Aim of the task: Update the rows below by changing every "screenshot" to "screen capture" and leaving all other text as it is. Omit the pictures from your version.

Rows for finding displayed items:
---+---

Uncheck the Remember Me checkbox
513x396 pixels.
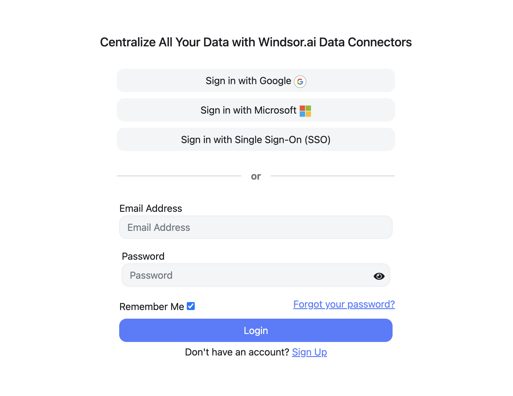pyautogui.click(x=191, y=306)
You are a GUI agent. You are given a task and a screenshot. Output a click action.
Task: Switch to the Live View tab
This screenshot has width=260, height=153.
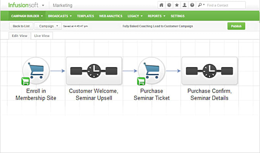click(42, 36)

---+---

Task output:
Uncheck the Remember Me checkbox
513x396 pixels.
pyautogui.click(x=191, y=306)
You are a GUI agent. You are given a task and a screen capture. Output a click action.
Task: Switch to the Live View tab
This screen capture has width=260, height=153.
click(42, 36)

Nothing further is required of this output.